* [Data extracts]:

►

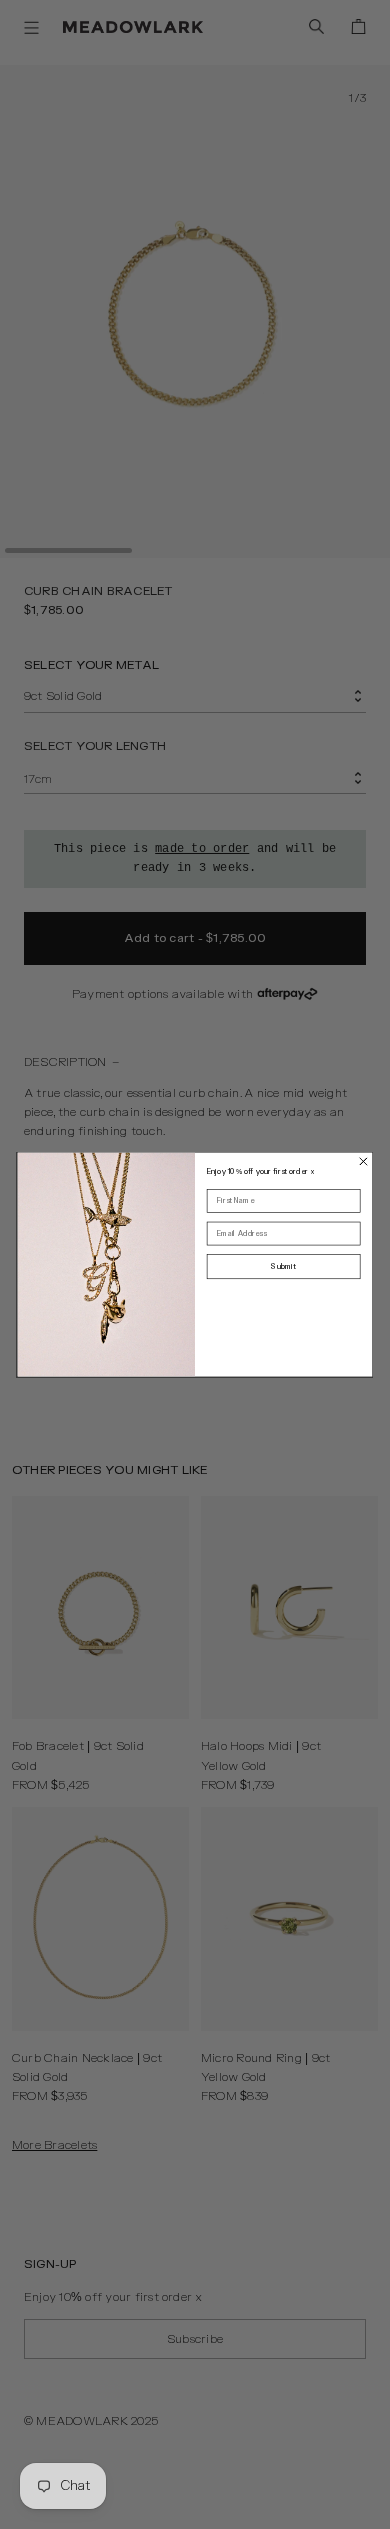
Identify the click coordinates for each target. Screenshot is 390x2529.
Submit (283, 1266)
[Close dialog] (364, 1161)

◄
►

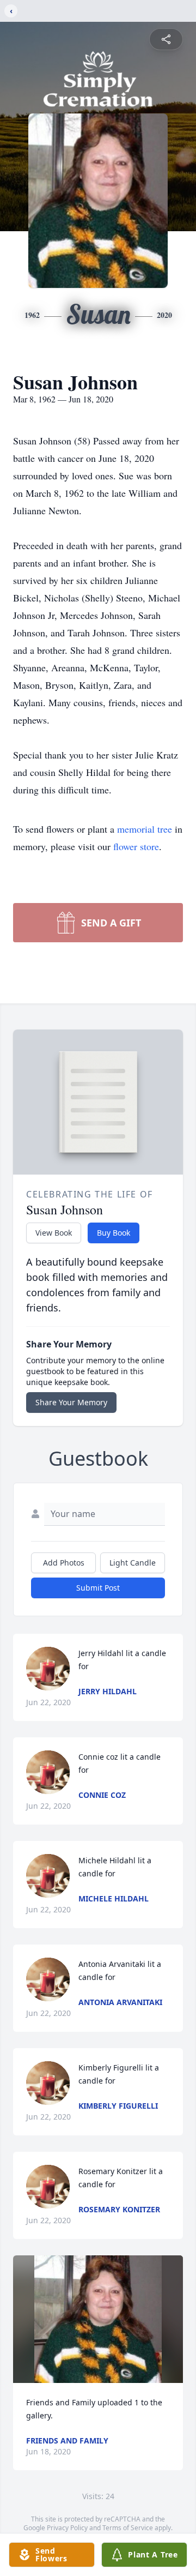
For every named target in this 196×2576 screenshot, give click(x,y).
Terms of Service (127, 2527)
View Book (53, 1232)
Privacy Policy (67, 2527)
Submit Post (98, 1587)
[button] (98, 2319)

◄

* [Exercise]:
The answer is the lines above between the line holding "Identify the click" and the line holding "[Close dialog] (364, 1161)", inclusive, each written out exactly, and no others.

* [Output below]:
Identify the click coordinates for each target. Screenshot is 390x2529.
Submit (283, 1266)
[Close dialog] (364, 1161)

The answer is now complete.